New Line’s so pleased to finally have Freddy and Jason together that the studio
neglected to cast decent actors or write a coherent script. The Freddy cast is
uniformly awful, though the bodacious females do seem willing to shed their
clothes a lot quicker than their predecessors. Yu balances the barest
essentials from each franchise, but it becomes obvious which nightmarish film
series he admires most. And why not? The Elm Street movies were always more
inventive than the straightforward Friday flicks, and the chilling dream
sequences imagined in Freddy are far more creepy than the Camp Crystal Lake
conclusion, mainly for the mystical way they mess with our heads.
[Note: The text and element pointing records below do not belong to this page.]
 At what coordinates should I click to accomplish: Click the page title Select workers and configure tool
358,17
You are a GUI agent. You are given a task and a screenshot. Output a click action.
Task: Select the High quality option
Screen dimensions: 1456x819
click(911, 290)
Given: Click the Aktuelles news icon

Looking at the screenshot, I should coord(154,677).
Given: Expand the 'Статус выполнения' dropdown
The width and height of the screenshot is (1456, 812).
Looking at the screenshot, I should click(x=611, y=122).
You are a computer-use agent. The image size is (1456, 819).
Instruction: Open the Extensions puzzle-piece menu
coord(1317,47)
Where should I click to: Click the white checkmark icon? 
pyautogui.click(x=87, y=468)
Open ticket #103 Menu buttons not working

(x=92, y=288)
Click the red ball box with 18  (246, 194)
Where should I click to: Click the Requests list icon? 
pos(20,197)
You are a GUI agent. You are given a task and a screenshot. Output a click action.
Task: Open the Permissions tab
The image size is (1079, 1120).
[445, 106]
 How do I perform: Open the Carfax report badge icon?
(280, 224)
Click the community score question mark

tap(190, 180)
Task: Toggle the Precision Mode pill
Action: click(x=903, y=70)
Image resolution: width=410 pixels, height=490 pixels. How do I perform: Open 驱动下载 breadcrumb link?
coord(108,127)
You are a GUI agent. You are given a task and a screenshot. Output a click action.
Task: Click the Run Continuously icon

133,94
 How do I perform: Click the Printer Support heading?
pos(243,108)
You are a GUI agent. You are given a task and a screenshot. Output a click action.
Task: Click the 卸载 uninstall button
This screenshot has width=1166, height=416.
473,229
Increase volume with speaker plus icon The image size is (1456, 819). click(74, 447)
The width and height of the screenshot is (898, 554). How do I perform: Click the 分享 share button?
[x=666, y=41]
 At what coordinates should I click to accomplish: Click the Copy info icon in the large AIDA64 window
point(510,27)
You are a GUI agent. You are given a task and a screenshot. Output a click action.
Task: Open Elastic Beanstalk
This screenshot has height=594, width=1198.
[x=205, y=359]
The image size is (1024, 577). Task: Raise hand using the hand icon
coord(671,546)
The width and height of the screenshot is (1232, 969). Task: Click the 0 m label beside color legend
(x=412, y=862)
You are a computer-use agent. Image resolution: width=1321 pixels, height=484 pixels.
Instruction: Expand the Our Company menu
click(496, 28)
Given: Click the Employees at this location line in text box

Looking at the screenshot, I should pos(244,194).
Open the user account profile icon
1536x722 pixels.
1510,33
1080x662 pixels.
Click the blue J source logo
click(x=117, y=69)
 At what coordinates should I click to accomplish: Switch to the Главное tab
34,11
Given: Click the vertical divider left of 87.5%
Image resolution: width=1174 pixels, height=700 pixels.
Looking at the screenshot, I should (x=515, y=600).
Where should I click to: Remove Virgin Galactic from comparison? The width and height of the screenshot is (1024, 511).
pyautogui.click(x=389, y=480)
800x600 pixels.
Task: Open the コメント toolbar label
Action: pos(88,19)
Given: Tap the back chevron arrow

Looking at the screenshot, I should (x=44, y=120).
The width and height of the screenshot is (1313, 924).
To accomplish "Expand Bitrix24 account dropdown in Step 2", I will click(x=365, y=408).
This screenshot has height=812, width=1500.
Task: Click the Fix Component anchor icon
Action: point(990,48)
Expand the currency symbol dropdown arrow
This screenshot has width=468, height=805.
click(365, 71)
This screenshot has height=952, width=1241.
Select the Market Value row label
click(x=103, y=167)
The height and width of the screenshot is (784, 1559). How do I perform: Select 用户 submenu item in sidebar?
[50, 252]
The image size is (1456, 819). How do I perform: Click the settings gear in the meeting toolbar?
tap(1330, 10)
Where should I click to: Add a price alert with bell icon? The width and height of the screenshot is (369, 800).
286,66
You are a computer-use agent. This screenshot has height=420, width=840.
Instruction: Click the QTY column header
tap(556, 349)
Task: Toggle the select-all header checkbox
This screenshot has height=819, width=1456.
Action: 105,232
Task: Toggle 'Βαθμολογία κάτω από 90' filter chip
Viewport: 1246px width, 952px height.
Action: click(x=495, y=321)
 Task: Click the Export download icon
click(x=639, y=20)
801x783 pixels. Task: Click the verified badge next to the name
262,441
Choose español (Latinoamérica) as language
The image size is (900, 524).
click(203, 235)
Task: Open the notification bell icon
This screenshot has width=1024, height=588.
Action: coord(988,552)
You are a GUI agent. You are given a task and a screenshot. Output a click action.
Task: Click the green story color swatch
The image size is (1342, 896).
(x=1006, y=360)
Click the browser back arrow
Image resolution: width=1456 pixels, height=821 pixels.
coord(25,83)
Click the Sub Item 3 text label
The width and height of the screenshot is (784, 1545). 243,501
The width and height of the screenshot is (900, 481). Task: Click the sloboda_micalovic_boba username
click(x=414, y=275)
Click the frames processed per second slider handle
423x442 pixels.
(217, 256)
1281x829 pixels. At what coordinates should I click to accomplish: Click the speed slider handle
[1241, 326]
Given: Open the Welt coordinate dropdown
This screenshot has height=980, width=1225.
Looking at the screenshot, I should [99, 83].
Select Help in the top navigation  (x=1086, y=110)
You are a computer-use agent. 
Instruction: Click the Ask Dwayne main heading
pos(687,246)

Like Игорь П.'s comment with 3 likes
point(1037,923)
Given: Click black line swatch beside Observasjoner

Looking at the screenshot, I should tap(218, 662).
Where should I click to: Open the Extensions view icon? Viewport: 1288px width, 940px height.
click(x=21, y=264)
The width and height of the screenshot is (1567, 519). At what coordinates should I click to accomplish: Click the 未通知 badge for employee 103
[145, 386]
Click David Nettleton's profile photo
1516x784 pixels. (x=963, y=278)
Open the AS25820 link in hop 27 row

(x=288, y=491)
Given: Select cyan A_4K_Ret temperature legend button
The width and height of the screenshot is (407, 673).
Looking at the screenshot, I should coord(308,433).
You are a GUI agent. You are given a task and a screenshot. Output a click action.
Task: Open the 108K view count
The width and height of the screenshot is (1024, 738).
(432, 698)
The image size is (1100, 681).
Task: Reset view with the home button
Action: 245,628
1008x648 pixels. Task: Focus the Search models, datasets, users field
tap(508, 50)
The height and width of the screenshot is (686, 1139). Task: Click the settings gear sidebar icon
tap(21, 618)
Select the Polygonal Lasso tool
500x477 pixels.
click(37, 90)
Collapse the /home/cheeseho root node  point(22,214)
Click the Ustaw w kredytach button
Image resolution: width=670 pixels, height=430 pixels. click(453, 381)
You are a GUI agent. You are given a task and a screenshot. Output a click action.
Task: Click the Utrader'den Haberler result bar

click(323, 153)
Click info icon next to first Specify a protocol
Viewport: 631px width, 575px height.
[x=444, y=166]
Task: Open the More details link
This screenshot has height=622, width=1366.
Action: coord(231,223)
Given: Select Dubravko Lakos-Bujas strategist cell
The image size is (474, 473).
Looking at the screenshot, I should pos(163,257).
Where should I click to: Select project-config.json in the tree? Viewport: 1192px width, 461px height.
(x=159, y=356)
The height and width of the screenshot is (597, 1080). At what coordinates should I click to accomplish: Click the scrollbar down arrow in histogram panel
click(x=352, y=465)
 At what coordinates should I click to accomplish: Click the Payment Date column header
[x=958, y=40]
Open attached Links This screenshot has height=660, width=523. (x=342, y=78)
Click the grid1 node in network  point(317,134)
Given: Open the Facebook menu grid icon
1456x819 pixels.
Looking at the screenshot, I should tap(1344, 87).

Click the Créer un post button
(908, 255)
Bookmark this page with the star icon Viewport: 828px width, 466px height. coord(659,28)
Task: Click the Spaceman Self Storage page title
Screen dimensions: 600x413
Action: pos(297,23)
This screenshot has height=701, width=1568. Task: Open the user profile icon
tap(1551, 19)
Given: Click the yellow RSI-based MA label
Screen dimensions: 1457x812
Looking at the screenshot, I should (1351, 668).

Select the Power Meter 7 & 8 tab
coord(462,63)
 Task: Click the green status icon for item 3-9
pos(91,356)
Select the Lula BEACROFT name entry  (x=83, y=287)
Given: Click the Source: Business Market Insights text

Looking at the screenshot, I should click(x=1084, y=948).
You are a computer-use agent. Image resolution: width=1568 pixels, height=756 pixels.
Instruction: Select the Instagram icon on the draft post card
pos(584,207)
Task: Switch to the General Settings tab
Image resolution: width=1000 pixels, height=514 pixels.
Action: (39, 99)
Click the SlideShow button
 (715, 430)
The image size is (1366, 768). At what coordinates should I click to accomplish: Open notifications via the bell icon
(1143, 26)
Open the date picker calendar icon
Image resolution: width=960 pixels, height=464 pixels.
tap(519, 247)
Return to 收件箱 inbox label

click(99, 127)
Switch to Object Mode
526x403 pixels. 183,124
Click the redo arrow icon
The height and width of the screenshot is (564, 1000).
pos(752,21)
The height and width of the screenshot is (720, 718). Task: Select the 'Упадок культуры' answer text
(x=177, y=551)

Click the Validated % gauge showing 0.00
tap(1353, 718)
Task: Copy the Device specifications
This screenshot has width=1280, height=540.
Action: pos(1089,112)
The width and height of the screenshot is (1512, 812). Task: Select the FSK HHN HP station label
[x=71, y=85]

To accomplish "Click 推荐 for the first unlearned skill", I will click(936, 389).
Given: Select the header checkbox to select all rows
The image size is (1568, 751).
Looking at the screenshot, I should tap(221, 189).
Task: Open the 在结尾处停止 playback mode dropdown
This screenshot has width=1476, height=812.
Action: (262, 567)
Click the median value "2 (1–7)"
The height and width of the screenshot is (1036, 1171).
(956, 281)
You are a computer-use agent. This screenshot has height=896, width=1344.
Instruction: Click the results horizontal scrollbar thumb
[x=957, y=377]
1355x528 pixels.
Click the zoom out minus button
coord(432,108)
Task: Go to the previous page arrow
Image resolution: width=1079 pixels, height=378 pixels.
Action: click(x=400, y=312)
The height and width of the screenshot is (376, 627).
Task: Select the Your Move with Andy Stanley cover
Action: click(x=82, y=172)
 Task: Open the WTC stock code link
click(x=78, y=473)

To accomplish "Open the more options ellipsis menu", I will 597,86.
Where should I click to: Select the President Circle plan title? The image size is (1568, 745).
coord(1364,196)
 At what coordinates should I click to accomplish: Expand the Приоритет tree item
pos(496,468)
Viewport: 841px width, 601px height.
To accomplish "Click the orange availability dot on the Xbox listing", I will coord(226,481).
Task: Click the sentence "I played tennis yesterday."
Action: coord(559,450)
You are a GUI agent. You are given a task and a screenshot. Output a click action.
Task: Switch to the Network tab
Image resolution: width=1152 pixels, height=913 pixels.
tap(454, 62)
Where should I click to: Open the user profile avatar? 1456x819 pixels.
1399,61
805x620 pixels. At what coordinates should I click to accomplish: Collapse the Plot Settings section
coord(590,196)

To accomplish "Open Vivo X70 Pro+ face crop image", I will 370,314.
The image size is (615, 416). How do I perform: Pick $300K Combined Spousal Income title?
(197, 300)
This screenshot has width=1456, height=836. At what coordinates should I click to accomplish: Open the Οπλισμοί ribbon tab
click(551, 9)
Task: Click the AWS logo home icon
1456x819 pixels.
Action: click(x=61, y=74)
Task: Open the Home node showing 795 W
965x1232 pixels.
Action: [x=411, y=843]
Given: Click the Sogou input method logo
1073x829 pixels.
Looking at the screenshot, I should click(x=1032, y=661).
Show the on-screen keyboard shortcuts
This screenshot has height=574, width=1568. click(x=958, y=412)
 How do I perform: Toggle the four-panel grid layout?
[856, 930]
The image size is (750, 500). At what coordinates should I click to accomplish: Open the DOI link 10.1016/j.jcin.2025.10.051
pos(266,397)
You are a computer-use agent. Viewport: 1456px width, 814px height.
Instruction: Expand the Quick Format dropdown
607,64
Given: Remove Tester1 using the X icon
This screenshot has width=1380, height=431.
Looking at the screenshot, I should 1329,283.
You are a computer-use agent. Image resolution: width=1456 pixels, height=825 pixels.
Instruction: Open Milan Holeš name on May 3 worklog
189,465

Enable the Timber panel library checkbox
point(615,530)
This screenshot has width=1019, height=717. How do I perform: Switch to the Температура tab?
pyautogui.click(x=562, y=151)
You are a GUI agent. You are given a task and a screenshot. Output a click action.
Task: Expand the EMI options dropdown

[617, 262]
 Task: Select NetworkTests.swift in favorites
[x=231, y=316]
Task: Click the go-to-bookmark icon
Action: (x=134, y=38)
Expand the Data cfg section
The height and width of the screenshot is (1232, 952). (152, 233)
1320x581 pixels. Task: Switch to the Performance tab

Just be patient. Yu asks us to wade through an hour of inconsequential plot
details and frighteningly bad performances before Mask battles Glove, but once
they cut to the chase (literally) and start brawling, we get our money’s worth.
Was there a winner? That’s for you to decide. Will there be a rematch? That’s
for New Line’s executives to decide once the box office numbers come rolling in.
New Line rolls out the red -- and we mean blood red -- carpet for the Freddy
Vs. Jason DVD release, with two discs of gore galore. The "jump to a death"
feature (exactly what it sounds like) is clever, and the commentary from
Englund, Yu, and and Kirzinger is worth a listen. Disc two is crammed full of
deleted scenes (including the original opening and ending) along with countless
behind-the-scenes documentaries. For horror fans it's a real must-own.
Disrobing soon at a theater near you.